Dans le même temps, les entreprises anglo-saxonnes tissent des réseaux d'influence autour des institutions internationales, en s'appuyant sur les réseaux des organisations non gouvernementales. Ceci permet de collecter une quantité importante d'informations, qui sont structurées puis gérées dans les réseaux internationaux d'entreprises, d'universités, de centres de recherche (voir par exemple le World Business Council on Sustainable Development).
La stratégie américaine consiste aussi à tisser des liens avec les enceintes normatives privées comme la chambre de commerce internationale, située à Paris. La CCI rédige des "rules", règles types dans tous les domaines de la vie des affaires, reprises comme modèle dans les contrats financés par les organismes internationaux. La CCI a joué un rôle important au sommet de la Terre de Johannesburg à l'été 2002 en créant, conjointement avec le WBCSD, le Business Action for Sustainable Development.

Indicateurs et Mesures
Les instruments macroéconomiques classiques (PIB par exemple) s'avèrent déficients pour mesurer le développement durable : la croissance économique apparaît ainsi comme déconnectée, voire opposée aux objectifs du développement durable. Plusieurs indicateurs ont été établis, qui concernent chacun un ou plusieurs « piliers » du développement durable :
Sur le plan économique, il est possible de donner une valeur monétaire à l'environnement (on parle alors de capital naturel)
Sur le plan environnemental, on peut parler d'empreinte écologique, d'ESI, de tonnes de CO2 émises, de consommation énergétique...
Sur le plan social, on parle d'indice de développement humain (qui mesure la richesse, le taux d'alphabétisation et la santé d'une population), de coefficient de GINI...
La mesure microéconomique du développement durable pour les entreprises peut se faire par l'intermédiaire des critères du Global Reporting Initiative.
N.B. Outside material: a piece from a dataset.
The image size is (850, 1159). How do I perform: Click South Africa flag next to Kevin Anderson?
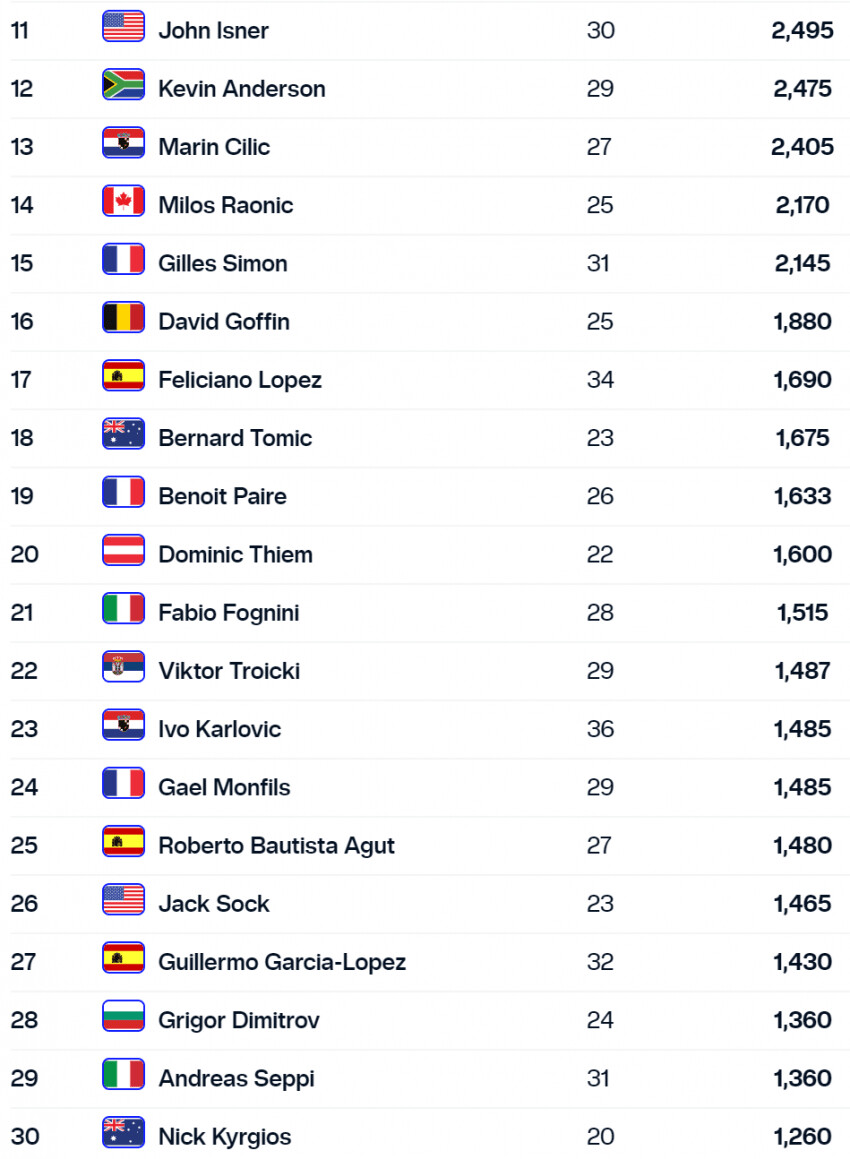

On trouve plus d'une centaine d'indicateurs, environnementaux, sociaux, économiques, et de gouvernance.
Tout indicateur est néanmoins sujet à caution : la manière d'agréger les données exprime un parti-pris : qu'est-ce qu'un pays "avancé en développement durable" ? Est-ce un pays qui consomme peu de ressources (comme le Bangladesh) ou est-ce un pays avec de nombreux parcs nationaux protégés (comme les États-Unis) ? [19]

Concept de meilleure technologie disponible (MTD)
L'une des réponses apportées du point de vue technologique consiste à rechercher la meilleure technologie disponible (en anglais best available technology, BAT) pour un besoin identifié, ou des attentes exprimées par un marché, qui concile les trois piliers du développement durable d'une façon transversale (multidomaines).
La recherche et le choix d'une telle technologie doit également tenir compte d'autres aspects : sécurité et ressources naturelles (énergie et matières premières), système d'information (dans une optique d'économie de l'immatériel), parties prenantes (marchés, questions juridiques, institutions).